The matter at hand
In 2011, Lionel Adrés Messi Cuccittini (hereinafter: ‘Messi’) filed a European figurative trade mark registration containing his name in classes 9, 25 and 28. The Spanish trade mark holder, Jaime Masferrer Coma, filed a notice of opposition against the trade mark of Messi on the basis of his earlier European trade mark ‘MASSI’ which had been registered for identical goods. On 18 May 2012 the trade mark rights of ‘MASSI’ were transferred to an intervener J.M.-E.V.
In 2013, the Opposition Division of the EUIPO upheld the opposition for all the goods in question (paragraph 13). Also the Board of Appeal upheld the finding of the Opposition Division, in which they concluded that there was a likelihood of confusion between the marks due to the fact that the dominant elements of the marks at issue are almost identical visually and phonetically and that a conceptual differentiation will only be made by part of the relevant public.

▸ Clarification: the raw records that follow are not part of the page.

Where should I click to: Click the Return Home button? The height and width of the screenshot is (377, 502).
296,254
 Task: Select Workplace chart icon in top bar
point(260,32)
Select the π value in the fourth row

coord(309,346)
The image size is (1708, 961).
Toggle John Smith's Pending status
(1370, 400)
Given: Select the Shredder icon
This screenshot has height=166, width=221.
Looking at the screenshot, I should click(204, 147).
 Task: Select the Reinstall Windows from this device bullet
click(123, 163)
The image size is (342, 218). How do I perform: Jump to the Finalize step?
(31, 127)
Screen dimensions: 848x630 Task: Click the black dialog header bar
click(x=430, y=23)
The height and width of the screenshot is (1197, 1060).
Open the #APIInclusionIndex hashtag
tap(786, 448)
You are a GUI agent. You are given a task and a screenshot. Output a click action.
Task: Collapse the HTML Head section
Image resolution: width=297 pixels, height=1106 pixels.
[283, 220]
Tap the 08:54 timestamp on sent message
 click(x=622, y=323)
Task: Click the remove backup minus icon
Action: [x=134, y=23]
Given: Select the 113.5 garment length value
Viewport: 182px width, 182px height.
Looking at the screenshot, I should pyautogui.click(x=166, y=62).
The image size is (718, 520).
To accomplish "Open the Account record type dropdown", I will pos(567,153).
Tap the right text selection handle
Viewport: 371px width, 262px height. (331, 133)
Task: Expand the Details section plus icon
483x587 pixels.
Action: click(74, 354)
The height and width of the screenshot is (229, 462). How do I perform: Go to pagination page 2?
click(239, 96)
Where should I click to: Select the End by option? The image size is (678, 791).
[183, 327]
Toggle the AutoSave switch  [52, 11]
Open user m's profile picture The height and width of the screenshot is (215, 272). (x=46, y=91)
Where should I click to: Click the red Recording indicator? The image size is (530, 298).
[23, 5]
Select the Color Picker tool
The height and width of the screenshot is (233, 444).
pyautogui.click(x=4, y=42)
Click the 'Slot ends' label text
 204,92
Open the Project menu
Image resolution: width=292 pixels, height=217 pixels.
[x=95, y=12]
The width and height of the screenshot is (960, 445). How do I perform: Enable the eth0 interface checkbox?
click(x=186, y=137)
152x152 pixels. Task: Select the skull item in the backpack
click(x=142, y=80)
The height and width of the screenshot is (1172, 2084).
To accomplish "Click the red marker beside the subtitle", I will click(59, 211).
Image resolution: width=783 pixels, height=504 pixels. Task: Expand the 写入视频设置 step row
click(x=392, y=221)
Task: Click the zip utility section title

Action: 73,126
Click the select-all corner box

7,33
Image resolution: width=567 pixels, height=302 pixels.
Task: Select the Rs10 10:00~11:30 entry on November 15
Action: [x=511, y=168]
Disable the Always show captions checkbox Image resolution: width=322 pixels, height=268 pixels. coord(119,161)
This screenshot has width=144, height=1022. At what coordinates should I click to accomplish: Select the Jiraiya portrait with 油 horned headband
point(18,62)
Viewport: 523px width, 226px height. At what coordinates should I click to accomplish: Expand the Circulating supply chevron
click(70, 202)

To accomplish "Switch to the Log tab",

The above led to the appeal of Messi before the General Court of the European Union for annulment of the decision of the EUIPO. The General Court considered that the reputation of Messi counteracted the visual and phonetic similarities between ‘MESSI’ and ‘MASSI” and excluded the likelihood of confusion. The EUIPO and J.M.-E.V. lodged appeals against the judgment of the General Court.
The judgment of the ECJ
In this matter, the ECJ dismisses both appeals of the EUIPO and J.M.-E.V. In doing so, the ECJ holds that the General Court did not err in considering the possible reputation of the person who is applying for the registration of his name as one of the relevant factors in assessing the likelihood of confusion, in so far that his reputation could be of influence to the public’s perception of the mark (see C-51/09 P Becker/Harman International Industries). Therefore the reputation of Messi is a relevant factor for the purpose of establishing a conceptual difference between the term ‘MESSI’ and the term ‘MASSI’.
Furthermore, the ECJ dismisses the argument of J.M.-E.V. that the General Court has erred in law basing itself on facts and evidence produced for the first time before the Court of First instance. The ECJ observes that the reputation of Messi has already been an issue in the proceedings in the context of the overall assessment of the likelihood of confusion, within the meaning of Article 8(1)(b) of Trade Mark Regulation 207/2009, and in particular as regards the possibility that the conceptual differences between the sign at issue neutralise the visual and phonetic similarities of those signs. The court in First Instance under appeal, reiterated the view that the reputation of the football player Messi is such that it is not possible that, in the absence of concrete indications to the contrary, that the average consumer confronted with the sign MESSI disregards the meaning of that sign as referring to the name of the famous football player and perceives it primarily as a trade mark, among others, for such goods. Moreover, the ECJ recalls that the merely stating of well-known facts cannot be regarded as new (C-88/11 P Electronics/OHIM) (paragraph 73).
Lastly, the ECJ considers that the argument of J.M.-E.V to the effect that the General Court could not rely on the case law of de ECJ in C-361/04 P Picasso and others v. Commission of the European Communities, is based on a misreading of the judgment. After having noticed that the signs are conceptually different, the General Court was entitled to apply the case-law.